There is one kind of specialty bread that I can't buy in the stores. It is Scandinavian, flavored with cardamom, and associated, I'm told, with the Christmas holidays. My recipe is of Finnish extraction, and was given to me by the mother of a very old friend with whom I've lost touch. Maybe one of these days, my friend will Google the name of the bread, and we'll re-establish contact. Isn't that what the Internet is for?

Pulla

Using a scale, weigh out 24 ounces of unbleached flour.

Combine 4 teaspoons of instant dry yeast, 1 half cup of water, and 1 teaspoon of sugar in a small bowl. Cover it with a towel. In fifteen minutes or so, the mixture should be bubbling. This is called "proofing" the yeast, and it is no longer necessary, unless your yeast has been exposed to the elements for six months, but there's no reason not to do it, either.

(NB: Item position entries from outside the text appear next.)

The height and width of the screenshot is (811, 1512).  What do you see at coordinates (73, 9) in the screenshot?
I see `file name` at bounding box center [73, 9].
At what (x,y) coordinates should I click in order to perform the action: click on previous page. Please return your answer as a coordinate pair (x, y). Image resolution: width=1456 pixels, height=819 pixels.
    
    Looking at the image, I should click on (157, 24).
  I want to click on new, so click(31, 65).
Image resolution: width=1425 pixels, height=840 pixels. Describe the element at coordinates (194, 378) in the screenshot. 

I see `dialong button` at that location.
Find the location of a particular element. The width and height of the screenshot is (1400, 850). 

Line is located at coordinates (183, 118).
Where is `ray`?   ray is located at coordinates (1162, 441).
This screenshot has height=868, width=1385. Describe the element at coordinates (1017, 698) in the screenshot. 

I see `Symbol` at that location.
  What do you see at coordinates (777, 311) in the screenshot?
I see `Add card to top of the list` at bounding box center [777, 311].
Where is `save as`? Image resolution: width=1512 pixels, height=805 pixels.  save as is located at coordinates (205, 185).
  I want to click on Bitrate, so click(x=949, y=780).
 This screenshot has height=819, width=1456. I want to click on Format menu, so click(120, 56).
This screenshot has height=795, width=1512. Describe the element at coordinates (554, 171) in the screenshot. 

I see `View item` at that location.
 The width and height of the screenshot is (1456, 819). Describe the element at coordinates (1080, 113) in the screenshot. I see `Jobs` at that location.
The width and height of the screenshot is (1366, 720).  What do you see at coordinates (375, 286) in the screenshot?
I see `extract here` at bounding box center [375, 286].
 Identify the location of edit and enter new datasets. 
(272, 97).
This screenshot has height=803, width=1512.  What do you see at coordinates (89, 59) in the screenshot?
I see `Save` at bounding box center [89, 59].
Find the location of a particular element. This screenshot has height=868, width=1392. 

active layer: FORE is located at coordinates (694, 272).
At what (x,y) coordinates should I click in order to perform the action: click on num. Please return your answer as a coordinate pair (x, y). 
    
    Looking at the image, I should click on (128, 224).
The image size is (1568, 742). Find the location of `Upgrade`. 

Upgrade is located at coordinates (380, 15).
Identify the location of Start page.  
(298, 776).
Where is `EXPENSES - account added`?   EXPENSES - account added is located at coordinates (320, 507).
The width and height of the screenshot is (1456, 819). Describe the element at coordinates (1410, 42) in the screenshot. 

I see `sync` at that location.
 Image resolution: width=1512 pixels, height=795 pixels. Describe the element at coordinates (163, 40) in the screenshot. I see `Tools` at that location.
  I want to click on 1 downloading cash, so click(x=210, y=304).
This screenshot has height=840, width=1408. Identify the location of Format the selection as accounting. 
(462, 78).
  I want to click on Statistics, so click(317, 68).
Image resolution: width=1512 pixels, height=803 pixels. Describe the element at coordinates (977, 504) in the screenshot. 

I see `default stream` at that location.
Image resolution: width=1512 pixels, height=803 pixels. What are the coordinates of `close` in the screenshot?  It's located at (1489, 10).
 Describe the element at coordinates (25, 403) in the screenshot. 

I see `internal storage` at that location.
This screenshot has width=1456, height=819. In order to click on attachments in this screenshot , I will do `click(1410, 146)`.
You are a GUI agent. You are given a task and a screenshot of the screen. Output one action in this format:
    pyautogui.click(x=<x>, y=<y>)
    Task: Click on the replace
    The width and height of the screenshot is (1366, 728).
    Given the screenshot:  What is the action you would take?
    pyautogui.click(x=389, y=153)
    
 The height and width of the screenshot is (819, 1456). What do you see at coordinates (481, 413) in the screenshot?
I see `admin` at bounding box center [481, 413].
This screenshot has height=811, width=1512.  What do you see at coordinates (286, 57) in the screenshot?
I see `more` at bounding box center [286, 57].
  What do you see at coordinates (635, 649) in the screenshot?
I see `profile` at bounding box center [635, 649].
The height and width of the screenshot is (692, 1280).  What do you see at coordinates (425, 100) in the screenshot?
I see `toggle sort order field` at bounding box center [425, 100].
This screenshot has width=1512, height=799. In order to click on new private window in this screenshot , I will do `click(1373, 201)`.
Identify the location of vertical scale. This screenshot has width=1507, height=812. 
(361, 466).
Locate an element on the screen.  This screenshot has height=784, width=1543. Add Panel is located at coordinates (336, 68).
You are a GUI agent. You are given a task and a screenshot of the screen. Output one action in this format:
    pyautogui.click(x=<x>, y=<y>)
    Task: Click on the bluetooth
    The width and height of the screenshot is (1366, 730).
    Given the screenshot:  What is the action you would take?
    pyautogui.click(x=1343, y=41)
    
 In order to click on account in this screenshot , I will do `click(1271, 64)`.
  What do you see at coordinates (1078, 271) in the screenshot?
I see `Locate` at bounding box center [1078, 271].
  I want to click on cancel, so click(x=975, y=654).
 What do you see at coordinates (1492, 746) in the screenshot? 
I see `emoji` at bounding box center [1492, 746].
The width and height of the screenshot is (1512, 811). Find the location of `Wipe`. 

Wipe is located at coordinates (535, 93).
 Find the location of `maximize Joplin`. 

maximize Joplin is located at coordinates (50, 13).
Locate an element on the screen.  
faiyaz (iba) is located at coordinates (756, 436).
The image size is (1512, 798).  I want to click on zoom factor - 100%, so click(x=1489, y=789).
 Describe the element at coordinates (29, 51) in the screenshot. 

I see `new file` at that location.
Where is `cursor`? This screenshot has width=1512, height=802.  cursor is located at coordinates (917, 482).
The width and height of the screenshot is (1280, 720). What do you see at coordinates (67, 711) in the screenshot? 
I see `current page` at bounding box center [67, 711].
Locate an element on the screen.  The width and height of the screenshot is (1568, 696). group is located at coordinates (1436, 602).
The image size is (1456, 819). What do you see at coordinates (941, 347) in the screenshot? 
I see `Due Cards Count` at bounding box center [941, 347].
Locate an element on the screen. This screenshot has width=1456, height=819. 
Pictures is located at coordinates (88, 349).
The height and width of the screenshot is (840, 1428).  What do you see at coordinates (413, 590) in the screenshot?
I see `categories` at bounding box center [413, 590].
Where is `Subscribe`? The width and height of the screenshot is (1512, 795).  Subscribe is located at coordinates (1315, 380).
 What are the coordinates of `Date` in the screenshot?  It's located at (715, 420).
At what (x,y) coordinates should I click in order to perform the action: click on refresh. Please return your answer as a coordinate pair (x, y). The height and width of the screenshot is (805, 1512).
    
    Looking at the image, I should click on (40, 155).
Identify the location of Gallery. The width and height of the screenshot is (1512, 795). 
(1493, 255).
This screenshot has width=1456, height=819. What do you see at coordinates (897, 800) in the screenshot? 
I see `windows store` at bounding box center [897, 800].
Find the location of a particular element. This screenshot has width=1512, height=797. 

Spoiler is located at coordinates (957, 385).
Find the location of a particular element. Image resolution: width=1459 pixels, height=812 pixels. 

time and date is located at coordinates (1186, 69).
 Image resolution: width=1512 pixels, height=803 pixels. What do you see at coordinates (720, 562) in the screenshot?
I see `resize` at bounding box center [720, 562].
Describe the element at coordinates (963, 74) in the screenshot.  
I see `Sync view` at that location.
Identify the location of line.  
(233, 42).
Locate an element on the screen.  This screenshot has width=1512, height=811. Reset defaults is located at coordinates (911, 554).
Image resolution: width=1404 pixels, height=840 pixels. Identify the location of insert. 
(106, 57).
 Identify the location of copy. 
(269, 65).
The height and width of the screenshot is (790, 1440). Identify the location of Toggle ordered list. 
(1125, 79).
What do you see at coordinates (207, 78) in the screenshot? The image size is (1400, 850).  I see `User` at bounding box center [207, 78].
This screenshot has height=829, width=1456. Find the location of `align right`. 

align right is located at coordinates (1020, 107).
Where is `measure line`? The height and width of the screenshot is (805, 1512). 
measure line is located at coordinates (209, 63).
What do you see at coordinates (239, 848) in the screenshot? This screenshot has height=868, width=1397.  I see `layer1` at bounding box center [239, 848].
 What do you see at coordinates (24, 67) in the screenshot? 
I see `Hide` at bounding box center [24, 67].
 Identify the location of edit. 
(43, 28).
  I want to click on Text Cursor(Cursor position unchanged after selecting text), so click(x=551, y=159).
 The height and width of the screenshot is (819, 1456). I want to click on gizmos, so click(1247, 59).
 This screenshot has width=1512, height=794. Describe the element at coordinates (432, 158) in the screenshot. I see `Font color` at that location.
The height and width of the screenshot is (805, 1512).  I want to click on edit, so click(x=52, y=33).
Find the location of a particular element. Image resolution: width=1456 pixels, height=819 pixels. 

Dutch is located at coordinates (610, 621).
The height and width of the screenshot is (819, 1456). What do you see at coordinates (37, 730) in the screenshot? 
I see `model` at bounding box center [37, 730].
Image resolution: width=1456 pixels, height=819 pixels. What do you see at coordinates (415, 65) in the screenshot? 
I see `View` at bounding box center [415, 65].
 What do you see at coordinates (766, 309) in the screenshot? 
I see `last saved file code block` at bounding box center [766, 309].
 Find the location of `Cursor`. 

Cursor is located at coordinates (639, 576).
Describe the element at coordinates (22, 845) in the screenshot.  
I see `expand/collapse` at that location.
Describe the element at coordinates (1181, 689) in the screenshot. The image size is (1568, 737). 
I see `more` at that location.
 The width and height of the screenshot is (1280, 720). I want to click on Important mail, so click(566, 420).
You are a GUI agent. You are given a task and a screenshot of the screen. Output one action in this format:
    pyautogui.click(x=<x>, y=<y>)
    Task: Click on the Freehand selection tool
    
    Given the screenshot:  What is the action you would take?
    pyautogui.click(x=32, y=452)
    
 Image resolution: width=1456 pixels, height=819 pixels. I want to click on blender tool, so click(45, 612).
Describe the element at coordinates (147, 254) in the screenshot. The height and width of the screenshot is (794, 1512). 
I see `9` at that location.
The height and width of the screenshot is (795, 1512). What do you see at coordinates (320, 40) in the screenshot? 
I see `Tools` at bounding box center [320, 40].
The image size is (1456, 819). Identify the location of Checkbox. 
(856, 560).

Scald 1 cup of milk with 3 tablespoons of cardamom. We must really look into this scalding of milk. I do not believe that any other foodstuff is called upon to be "scalded." Only children who overturn pots of hot coffee or touch overheated radiators are said to be scalded. When I was growing up, "scalding" milk meant bringing it almost but not quite to the boil. At the first few bubbles, you were to turn off the flame immediately. Fortunately, we now have microwave ovens. A minute on the "high" setting may be enough, but, no matter what, you must take the milk's temperature, because yeast dies at temperatures between 110º and 120º. That's half as hot as boiling. Baking bread is really nothing but yeast management.

In the bowl of a stand mixer, cream 1/4 cup butter and 1/3 cup sugar. Beat in 1 teaspoon of salt. Making sure that the milk mixture is no hotter than 115º, add it to the mixing bowl. Add a cup of the flour and beat the dough well. Beat in the yeast mixture. Then add the rest of the flour, one cup at a time. Beat in an egg at the end.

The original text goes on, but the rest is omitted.